* Problem description *
Give again the entries below exactly, beginning at the first line and ending at the line with "Cesi Nancy Avis (183, 1944)".

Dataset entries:
((
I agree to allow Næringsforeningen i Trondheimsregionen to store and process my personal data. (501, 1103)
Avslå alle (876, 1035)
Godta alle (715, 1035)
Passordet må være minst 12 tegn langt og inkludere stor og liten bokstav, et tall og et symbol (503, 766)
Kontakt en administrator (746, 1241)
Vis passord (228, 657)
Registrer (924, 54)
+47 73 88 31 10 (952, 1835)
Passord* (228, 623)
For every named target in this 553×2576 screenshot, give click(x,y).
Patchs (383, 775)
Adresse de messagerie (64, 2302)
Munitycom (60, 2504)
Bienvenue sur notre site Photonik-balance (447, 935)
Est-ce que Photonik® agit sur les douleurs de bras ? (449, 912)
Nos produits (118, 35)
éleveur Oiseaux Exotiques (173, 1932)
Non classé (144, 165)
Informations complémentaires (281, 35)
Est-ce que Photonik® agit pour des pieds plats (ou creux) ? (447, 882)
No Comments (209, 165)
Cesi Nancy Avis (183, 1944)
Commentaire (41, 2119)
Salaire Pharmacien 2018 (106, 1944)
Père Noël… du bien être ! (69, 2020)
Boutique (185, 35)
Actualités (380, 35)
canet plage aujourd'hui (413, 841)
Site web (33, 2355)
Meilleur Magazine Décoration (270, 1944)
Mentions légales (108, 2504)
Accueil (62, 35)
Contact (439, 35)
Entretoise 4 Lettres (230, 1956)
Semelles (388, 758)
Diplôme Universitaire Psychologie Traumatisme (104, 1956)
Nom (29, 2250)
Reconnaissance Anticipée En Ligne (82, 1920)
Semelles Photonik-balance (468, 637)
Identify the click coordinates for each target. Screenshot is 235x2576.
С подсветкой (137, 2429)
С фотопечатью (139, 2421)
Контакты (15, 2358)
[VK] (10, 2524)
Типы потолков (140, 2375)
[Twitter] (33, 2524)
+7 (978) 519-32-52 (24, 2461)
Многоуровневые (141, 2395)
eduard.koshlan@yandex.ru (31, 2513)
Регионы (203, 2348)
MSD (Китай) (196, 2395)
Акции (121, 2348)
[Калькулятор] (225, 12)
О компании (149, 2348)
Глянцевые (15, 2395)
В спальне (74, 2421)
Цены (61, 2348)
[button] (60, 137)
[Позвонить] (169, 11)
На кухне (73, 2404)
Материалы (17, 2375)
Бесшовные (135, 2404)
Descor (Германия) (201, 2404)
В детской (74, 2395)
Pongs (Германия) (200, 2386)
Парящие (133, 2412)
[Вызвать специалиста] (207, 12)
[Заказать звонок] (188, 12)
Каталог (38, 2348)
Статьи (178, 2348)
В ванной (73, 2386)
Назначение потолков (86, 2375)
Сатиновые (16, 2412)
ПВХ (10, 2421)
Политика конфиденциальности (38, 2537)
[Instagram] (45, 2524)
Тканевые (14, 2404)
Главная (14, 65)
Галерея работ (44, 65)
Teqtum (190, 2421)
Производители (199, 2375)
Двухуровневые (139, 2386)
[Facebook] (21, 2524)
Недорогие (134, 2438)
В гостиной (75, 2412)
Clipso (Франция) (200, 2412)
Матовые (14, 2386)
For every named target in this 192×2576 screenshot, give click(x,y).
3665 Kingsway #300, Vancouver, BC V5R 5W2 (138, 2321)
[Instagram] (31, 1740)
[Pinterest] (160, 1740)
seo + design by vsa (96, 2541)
))
* Written answer *
I agree to allow Næringsforeningen i Trondheimsregionen to store and process my personal data. (501, 1103)
Avslå alle (876, 1035)
Godta alle (715, 1035)
Passordet må være minst 12 tegn langt og inkludere stor og liten bokstav, et tall og et symbol (503, 766)
Kontakt en administrator (746, 1241)
Vis passord (228, 657)
Registrer (924, 54)
+47 73 88 31 10 (952, 1835)
Passord* (228, 623)
For every named target in this 553×2576 screenshot, give click(x,y).
Patchs (383, 775)
Adresse de messagerie (64, 2302)
Munitycom (60, 2504)
Bienvenue sur notre site Photonik-balance (447, 935)
Est-ce que Photonik® agit sur les douleurs de bras ? (449, 912)
Nos produits (118, 35)
éleveur Oiseaux Exotiques (173, 1932)
Non classé (144, 165)
Informations complémentaires (281, 35)
Est-ce que Photonik® agit pour des pieds plats (ou creux) ? (447, 882)
No Comments (209, 165)
Cesi Nancy Avis (183, 1944)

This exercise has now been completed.